Sherman College of Chiropractic
- Former name: Sherman College of Straight Chiropractic
- Motto: Adjusting the World for a Better Future
- Established: 1973
- President: Dr. Jack Bourla
- Location: Spartanburg County (Boiling Springs postal address), South Carolina, United States
- Mascot: Larry the Lion
- Website: www.sherman.edu

= Sherman College of Chiropractic =

Sherman College of Chiropractic is an American private graduate college focused on the health sciences and located in unincorporated Spartanburg County, South Carolina, with a Boiling Springs postal address; it is outside of the Boiling Springs census-designated place. It was founded in 1973 and named after chiropractor Lyle Sherman. Sherman College offers the doctor of chiropractic degree. The college is home to approximately 450 students representing 42 states and 13 countries and has more than 3,000 alumni around the world. Sherman college supports the "straight" vertebral subluxation-based focus as different from diagnosis and symptomatic treatment focus of "mixed" U.S. chiropractic schools. The name of the college was changed to Sherman College of Straight Chiropractic the late 1970s, but changed back to the original name in 2009. Sherman College also has digital x-ray services in the Health Center for use of interns and local chiropractors.

== History ==
Established in 1973 by Dr. Thom Gelardi, the college is named for Dr. Lyle Sherman, an assistant director of the B. J. Palmer Chiropractic Research Clinic. The first class graduated on September 18, 1976, the anniversary of Palmer's discovery of the vertebral subluxation. After several years in alternate locations in Spartanburg, the college opened the present campus, which now includes a teaching facility, a health center open to the public, and a low ropes course for faculty and students.
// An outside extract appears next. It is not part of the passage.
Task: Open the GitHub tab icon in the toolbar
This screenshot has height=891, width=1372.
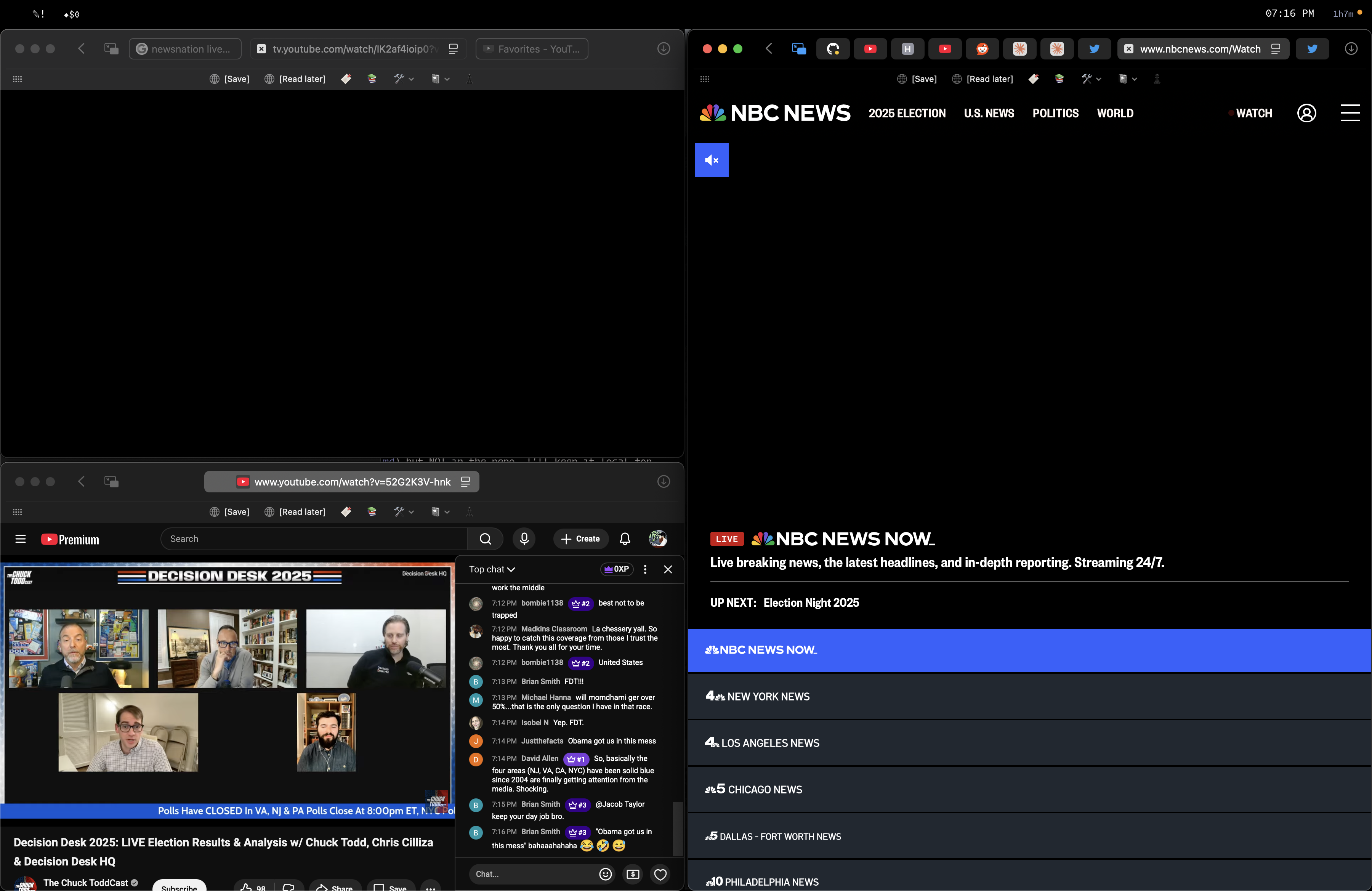Action: click(x=832, y=48)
Sherman focuses on the correction of vertebral subluxations of the spine rather than diagnosis and treatment of symptoms in the modern medicine model; a philosophy it defended in an accreditation lawsuit with the American Chiropractic Association in 1986.

==Academics==
The program consists of 14 quarters of study: classroom and hands-on instruction, internship in the Chiropractic Health Center, research opportunities, and community services. To enter the program, students must have 90 hours of college credits, including hours in lab sciences. Sherman College is accredited by the Commission on Colleges of the Southern Association of Colleges and Schools and by the Commission of Accreditation of the Council on Chiropractic Education, as well as being licensed by the South Carolina Commission on Higher Education.

==Campus==
The 80 acre campus is located in Spartanburg, South Carolina. The college operates a Chiropractic Health Center on its campus open to the public, which provides more than 35,000 patient visits each year. Sherman was the first East Coast chiropractic college to use digital x-ray imaging for health center and local chiropractor patients. The Health Center also supports Chiropractic research on vertebral subluxation.

==Seminars==
Each year in late April/early May, Sherman College sponsors the Lyceum, a conference of seminars, workshops, awards, presentation of research and fellowship for the chiropractic community. Another series is IRAPS, the International Research and Philosophy Symposium, a weekend of presentations which focus on innate intelligence and vitalistic philosophy as well as research findings.